El verano pasado en Berlín fuimos a ver la famosa fábrica que Peter Behrens construyó en 1909 para la AEG y nos encontramos con que tres inoportunos árboles nos impedían disfrutar de la presencia urbana de aquel gran templo del maquinismo moderno. Fastidiados por el contratiempo, aprovechamos la visita para contemplar con más detenimiento la fachada lateral, y buscar la entrada a la fábrica, asunto este último que se me había pasado por alto la primera vez que la vi en el viaje de 1995, cuando seguramente los árboles no estaban tan crecidos y la contemplación de la fachada principal a la calle aún era posible.
La desazonadora presencia de esos tres arbolillos me conectó de inmediato con ciertos asuntos pendientes que tenemos en mi ciudad, y me dije que de allí tenía que salir una reflexión LHD.
El respeto por los árboles urbanos se ha convertido desde hace unas décadas en un tema tabú. No hay tala urbana que no sea rápidamente contestada por la ciudadanía y capitalizada por el partido de turno en la oposición. Es decir, no hay tala urbana. Y cuando la hay, se ha de hacer con nocturnidad y alevosía, como la de los viejos cedros de El Espolón. El pecado de no tocar un árbol urbano fue introducido por los “ecologistas” mucho antes de que las feministas o los gays establecieran las nuevas costumbres de lo políticamente correcto. Los dictados de la moral urbana ya no se dictan desde los púlpitos o la sabiduría ilustrada, sino que son cosa de unos colectivos así llamados “alternativos”. Los políticos que hacen leyes y establecen costumbres están tan entretenidos en su lucha particular por la alternancia en el poder que parecen haber abandonado esta parcela de poder, y es más, hasta les debe de parecer bien que la ejerza esta gente.

__Tarea A__.
Reproduzca de forma literal el pasaje del texto sobre los árboles urbanos que va desde "El verano pasado" hasta "una reflexión LHD.", ambos inclusive.
__Tarea B__.
Según el texto sobre los árboles urbanos, ¿en qué año construyó Peter Behrens la fábrica para la AEG?
__Tarea C__.
Prolongue el texto sobre los árboles urbanos a partir de su última oración.
Las filas no guardan relación alguna con este ejercicio.

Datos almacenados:

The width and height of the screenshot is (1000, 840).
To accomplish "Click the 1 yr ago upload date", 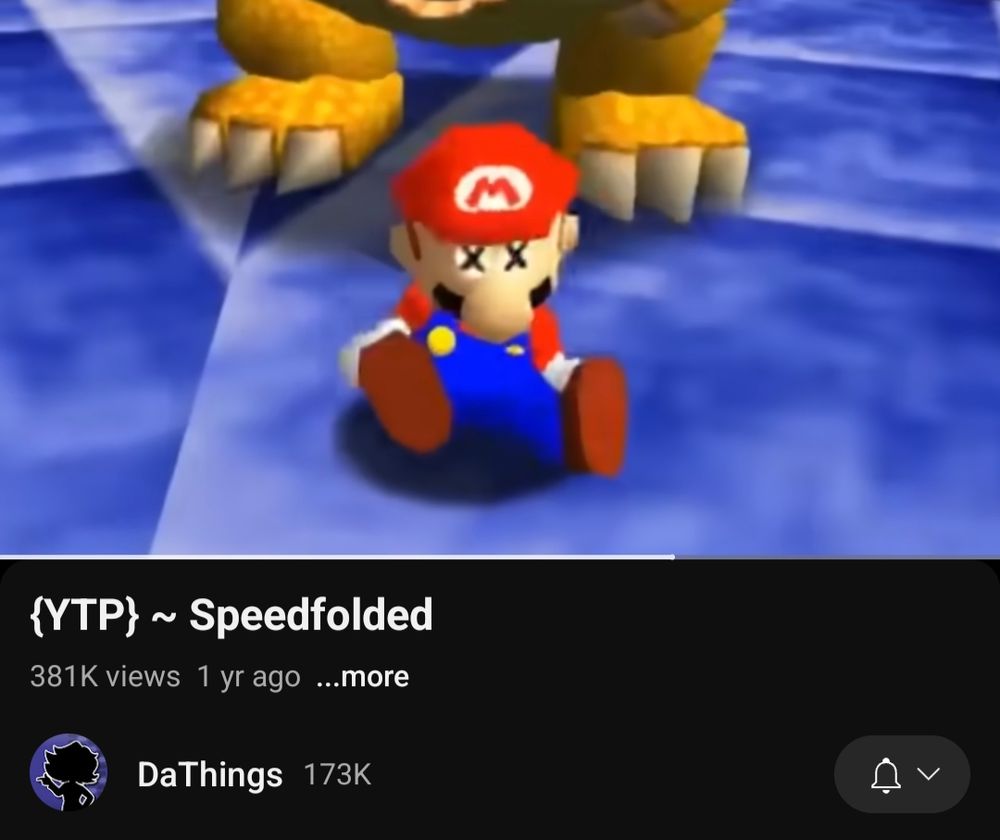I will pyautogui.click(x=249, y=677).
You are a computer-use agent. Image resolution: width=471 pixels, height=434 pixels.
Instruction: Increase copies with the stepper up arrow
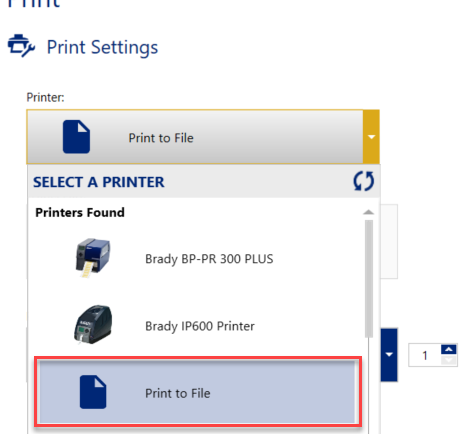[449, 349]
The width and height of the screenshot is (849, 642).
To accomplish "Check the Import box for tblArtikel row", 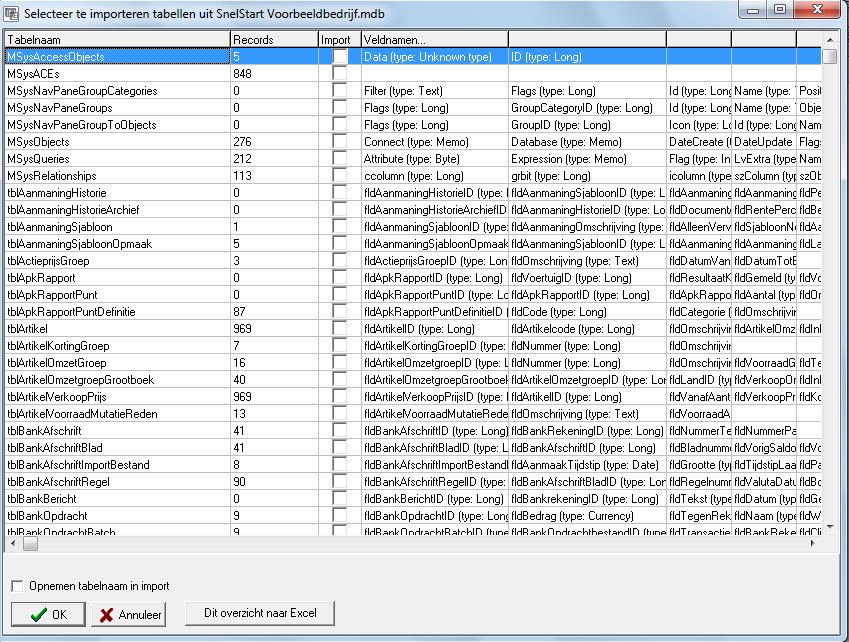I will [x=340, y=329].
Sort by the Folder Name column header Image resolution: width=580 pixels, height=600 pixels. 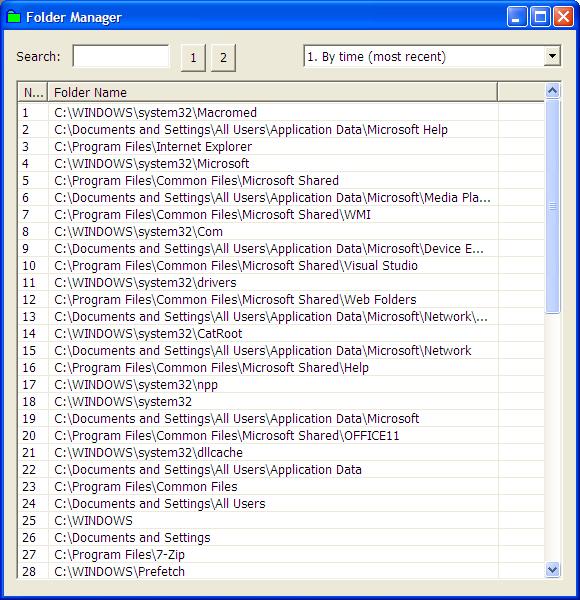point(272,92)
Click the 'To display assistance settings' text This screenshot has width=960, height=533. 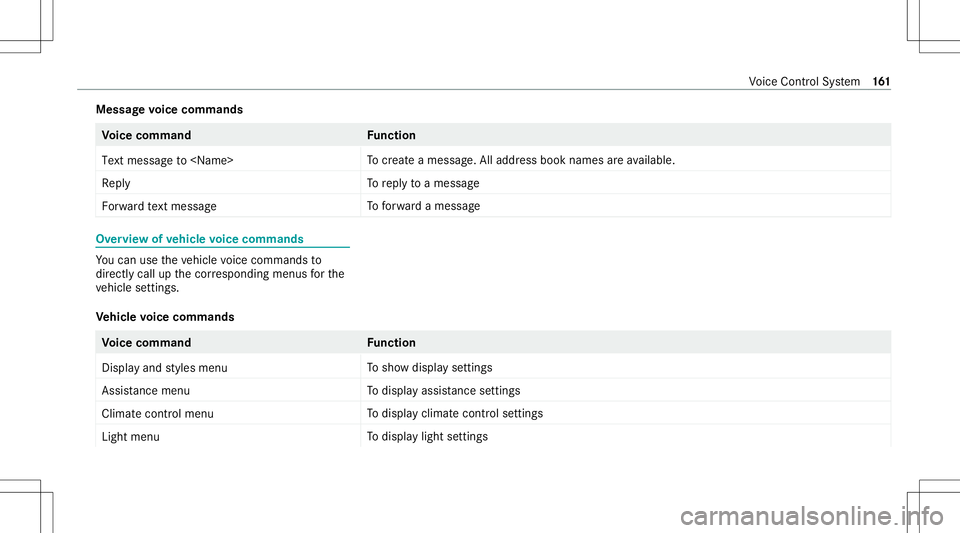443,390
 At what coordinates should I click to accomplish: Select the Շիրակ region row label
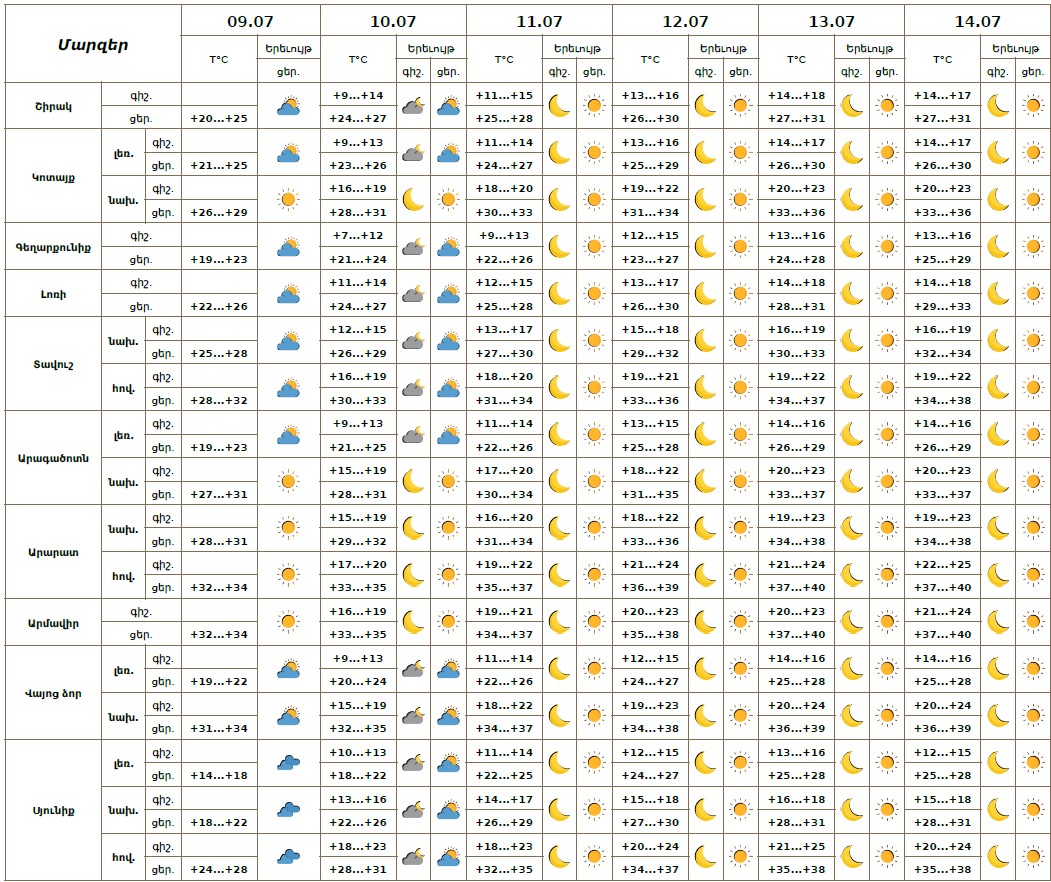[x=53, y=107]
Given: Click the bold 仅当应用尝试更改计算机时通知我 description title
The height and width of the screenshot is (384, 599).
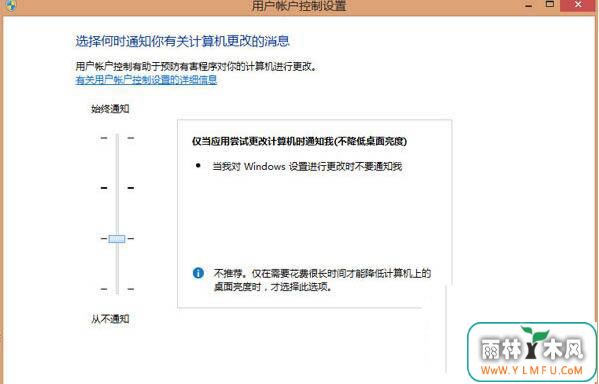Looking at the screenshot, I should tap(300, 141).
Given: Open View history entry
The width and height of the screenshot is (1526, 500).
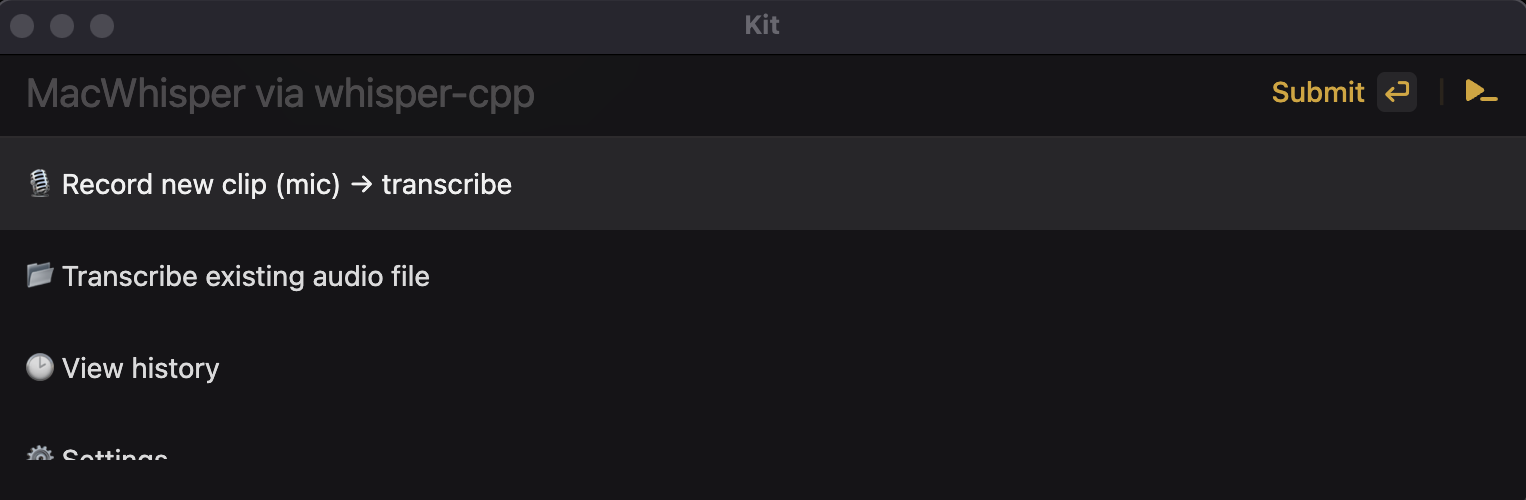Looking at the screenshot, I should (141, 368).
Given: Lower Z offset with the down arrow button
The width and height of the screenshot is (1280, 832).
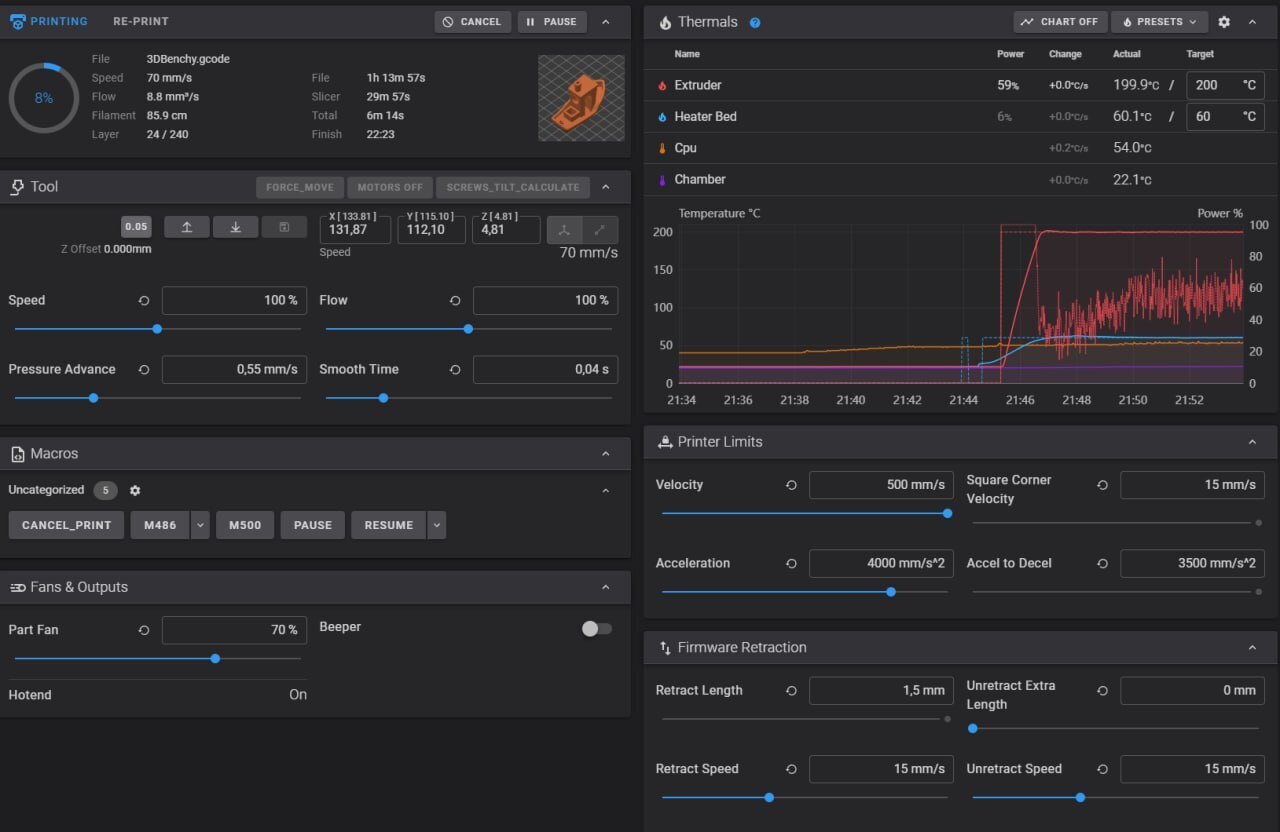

__Espacio de respuesta A__.
El verano pasado en Berlín fuimos a ver la famosa fábrica que Peter Behrens construyó en 1909 para la AEG y nos encontramos con que tres inoportunos árboles nos impedían disfrutar de la presencia urbana de aquel gran templo del maquinismo moderno. Fastidiados por el contratiempo, aprovechamos la visita para contemplar con más detenimiento la fachada lateral, y buscar la entrada a la fábrica, asunto este último que se me había pasado por alto la primera vez que la vi en el viaje de 1995, cuando seguramente los árboles no estaban tan crecidos y la contemplación de la fachada principal a la calle aún era posible.
La desazonadora presencia de esos tres arbolillos me conectó de inmediato con ciertos asuntos pendientes que tenemos en mi ciudad, y me dije que de allí tenía que salir una reflexión LHD.

__Espacio de respuesta B__.
En 1909.

__Espacio de respuesta C__.
En la ciudad, un árbol no es un asunto de ecología, sino un tema de arquitectura. Y como los árboles crecen y las ciudades se transforman, la idoneidad de su implantación o desaparición ha de hacerse desde el análisis arquitectónico y no desde el fundamentalismo proteccionista de ecologistas de pacotilla o desde la ligereza de lo políticamente correcto.
Que yo recuerde, el célebre episodio que hizo caer sobre esta ciudad el tabú de que “los árboles no se tocan” fue el intento de tala de los cedros de la plaza del Mercado cuando se hizo su última pavimentación (aquella que comenté en el LHDn79). Es curioso recordar la guerra que se armó por intentar poner fin a aquellos cuatro árboles y que nadie dijera ni una sola palabra sobre el diseño del pavimento. Aquellos cuatro viejos cedros, plantados sobre una ordenación de jardinería anterior, fueron finalmente “respetados” y se quedaron como unos pasmarotes en medio de la “ordenación” del nuevo pavimento. Tres de ellos se han muerto en los pocos años que van desde aquella remodelación a nuestros días, y el cuarto está el pobre que da pena verlo. Pero hasta que no se caiga parece tener colgado el cartel de “intocable” y yo añadiría que el de… ¡ridículo!
Delante de tres equipamientos urbanos de Logroño que seguramente se retranquearon sobre la alineación oficial para dar mayor empaque a sus fachadas sobre la propia calle, se plantaron hace muchos años, siguiendo alguna moda de jardinería temporal, otros tantos cedros o abetos que con el tiempo crecieron y ocultaron sus fachadas. Cuando la ciudad se hacía con equipamientos de fachadas bien compuestas, podía ser irrelevante que algunas de ellas se ocultara detrás de una cortina vegetal, pero el deterioro urbano que va desde aquellos momentos en que la arquitectura se representaba en la calle hasta estos tiempos en que toda nuestra arquitectura se ha vuelto banal y anodina, hace más que nunca necesaria la presencia de esos edificios en la escena urbana.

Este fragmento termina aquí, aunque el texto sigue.